In 2008, for only the second time in his life since he was first incarcerated, he was free of all forms of state supervision. He moved in with one of his two sisters. He stayed out of trouble until he was arrested later that year for driving under the influence. He had turned to alcohol largely to manage chronic pain in a body that, he said, was merely showing the consequences of four decades of prison conditions.

Suffering from a range of health ailments, he had little time to look for employment or seek independent housing. Still, given his long prison record, he said that even if he were healthy, he expects he would have difficulty finding living-wage employment.

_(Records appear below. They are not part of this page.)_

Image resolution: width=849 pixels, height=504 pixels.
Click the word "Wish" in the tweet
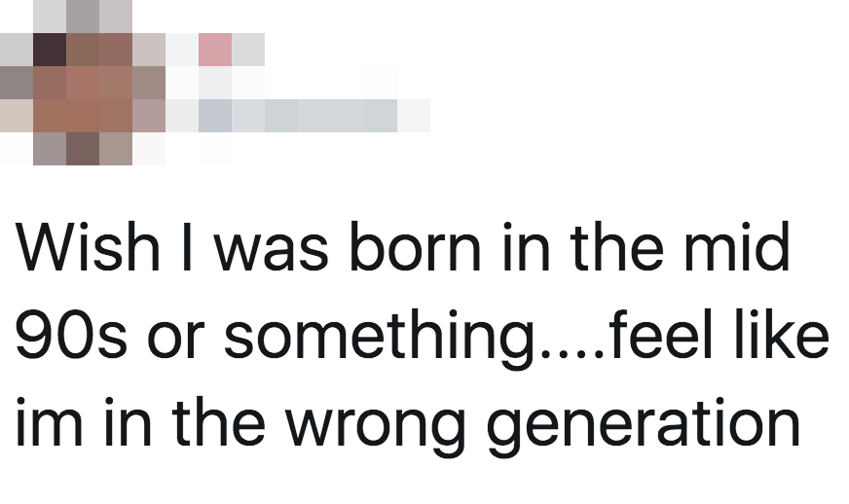coord(88,246)
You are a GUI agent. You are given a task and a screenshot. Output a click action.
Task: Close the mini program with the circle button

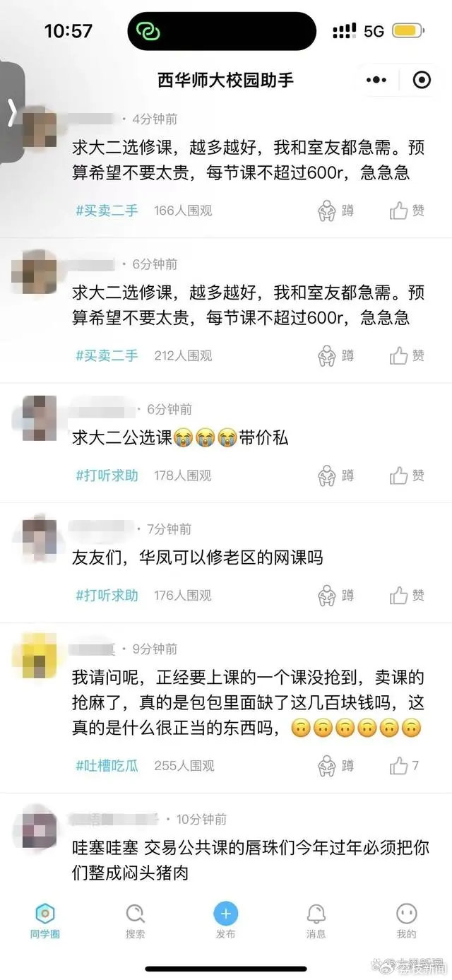point(422,80)
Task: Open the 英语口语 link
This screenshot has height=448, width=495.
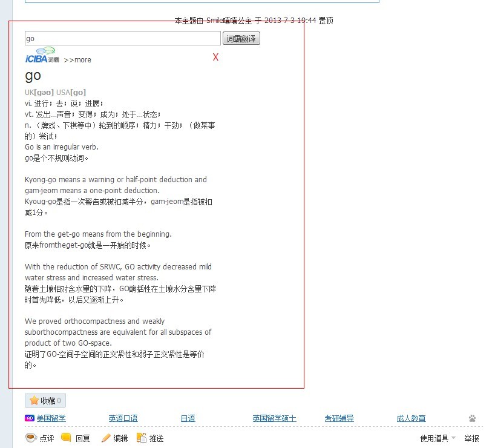Action: [123, 418]
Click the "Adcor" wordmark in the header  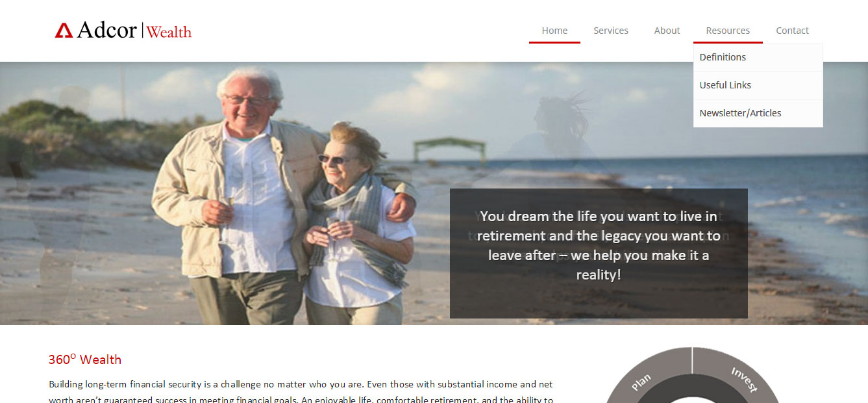(107, 30)
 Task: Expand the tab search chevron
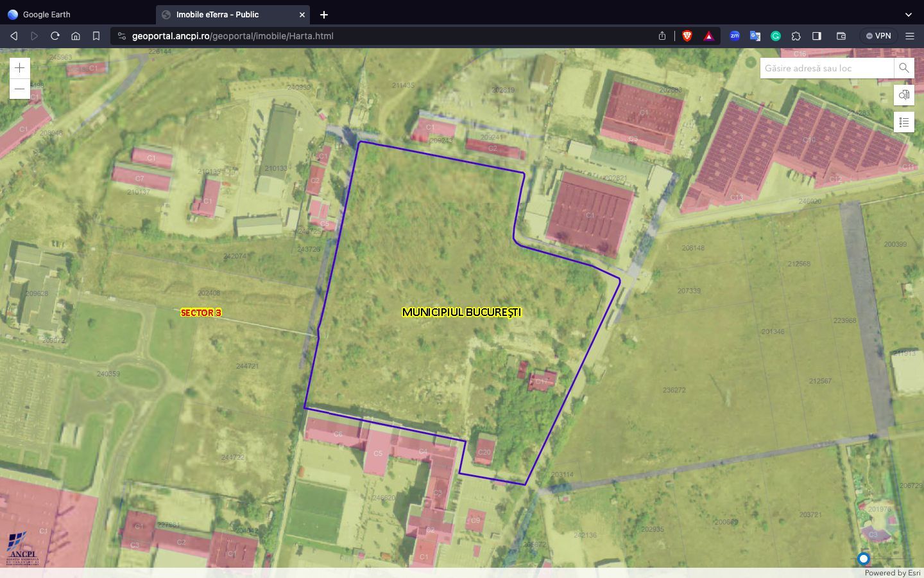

At the time of his Project Homecoming interviews, Mike was taking medications to help him manage schizophrenia, paranoia, PTSD, and stage-four cancer (diagnosed after his release from prison). He indicated that he wanted to try to make a life for himself out of prison and “find someone to love.” He was supporting himself and managing his medical and mental health issues on the $985 per month he received as disability payment from the veterans administration.

Looking five years into the future, Mike had this to say:

Well, five years from now I’m hoping to be…comfortably remarried…able to love somebody again, because I haven’t really been able to experience love. Every woman I’ve been with, she ends up having to deal with my…attitude, [not] like [my] present attitude. And, my violent actions; like I’ve been locked up, you know what I mean. Being locked up in isolation had a real effect on me.

Mike paused for a long time, perhaps looking for the right words to capture so many varied experiences. He resumed, “[Isolation] made me really hate and wanna kill.  Seriously…it was real, not imagined.”

Mike was the oldest Project Homecoming participant. Since participating and prior to the publication of Lifetime Lockdown, Mike passed away.